Zum Thema Telekommunikationskosten:
Nun, ich will es mal so formulieren (in der Hoffnung, dass Du es nicht als doofe Antwort auffasst): Auf der einen Seite stehst Du als Selbsteinschätzer Deiner privaten Nutzung. Auf der anderen Seite steht (oder sitzt) ein Sb vom FA, der diese Einschätzung zur Kenntnis nimmt und reagiert oder auch nicht.

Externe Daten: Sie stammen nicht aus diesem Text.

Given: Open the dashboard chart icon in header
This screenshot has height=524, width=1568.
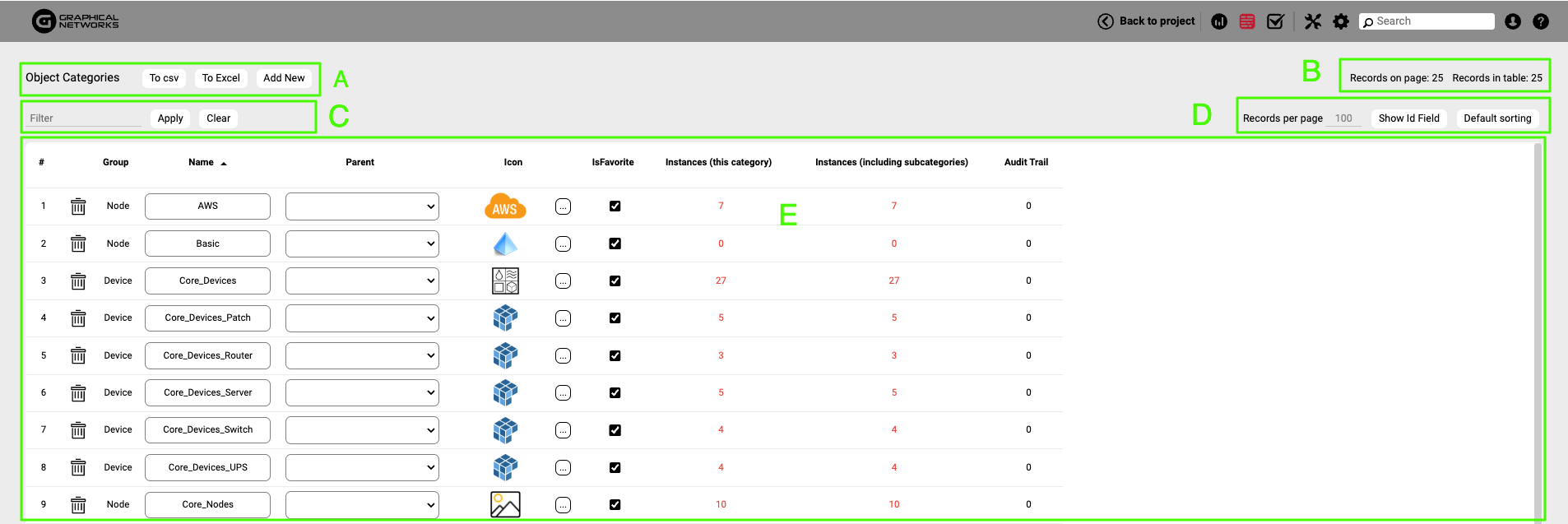Looking at the screenshot, I should point(1219,21).
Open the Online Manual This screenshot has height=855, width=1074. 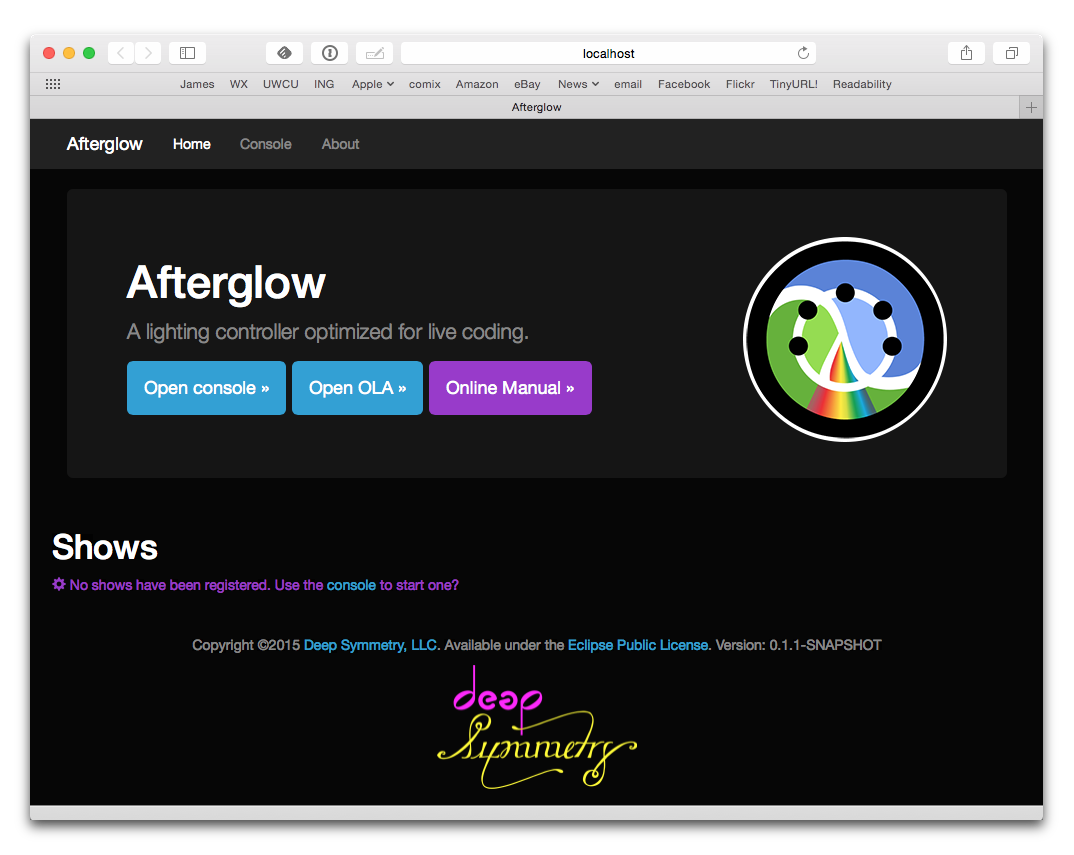(x=510, y=388)
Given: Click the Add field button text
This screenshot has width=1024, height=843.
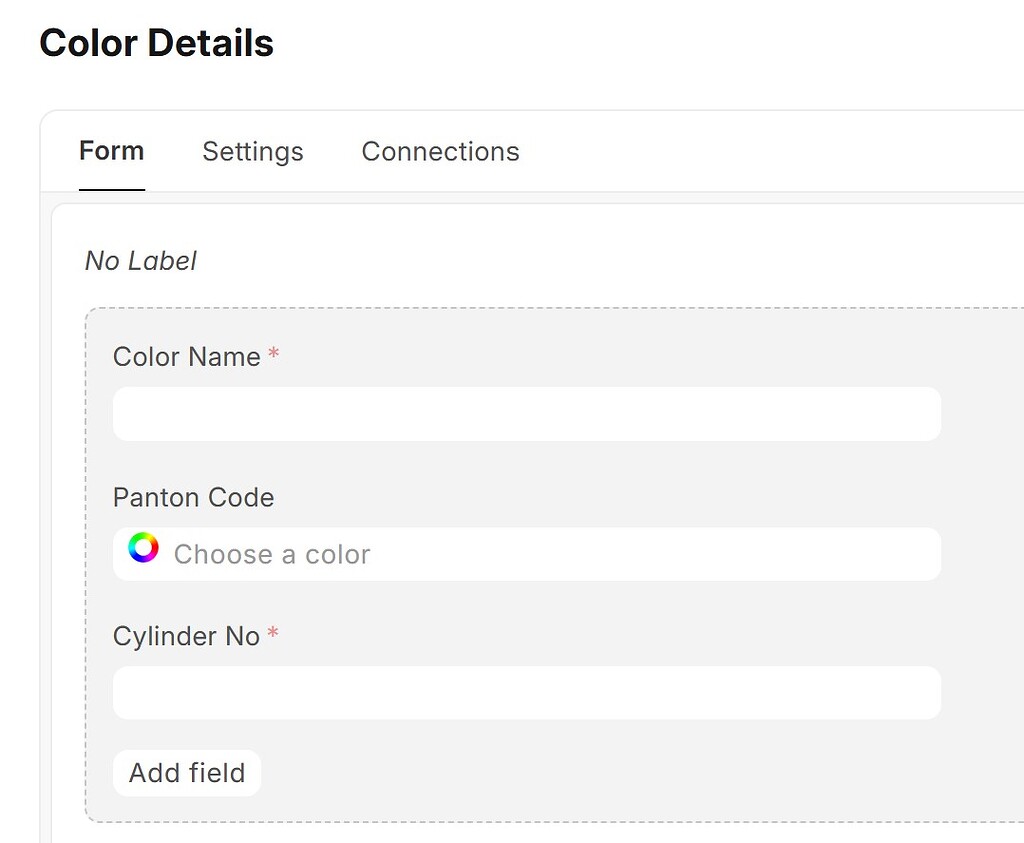Looking at the screenshot, I should pyautogui.click(x=186, y=772).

Was Du in diesem Falle tust, hängt stark von Deiner Persönlichkeit ab: Bei z.B. 50% (gewerblich) wird erfahrungsgemäß von Seiten des FA genickt. Bei 80% könnte evtl. gesagt werden, nö, glauben wir nicht. Du mußt damit umgehen können. Ich z.B. mache 50%, was nicht etwa daran liegt, dass ich von der Persönlichkeit her eher ein vorsichtiger Zeitgenosse bin, sondern daran, dass ich nicht zu denen gehöre, die allzuviel Zeit darin investieren, auch noch den letzten Cent an Steuern irgendwie einzusparen. Diese Zeit nutze ich lieber kreativ zum Geldverdienen.
Viele Bereiche im Recht allgemein wie auch im Steuerrecht im speziellen bewegen sich im Rahmen von Treu und Glauben. Dir als Unternehmer kommt die Aufgabe zu, Sachverhalte so darzulegen, dass sie plausibel sind. Wie Du das anstellst, bleibt Dir überlassen (wie auch mir und allen anderen Unternehmern oder Steuerberatern oder was auch immer) und hängt - wie gesagt - von Deiner Persönlichkeit, Deiner Einstellung ab.
Sodele, und bevor Sven und/oder dorintia mich gleich steinigen, mache ich mich mal lieber vom Acker.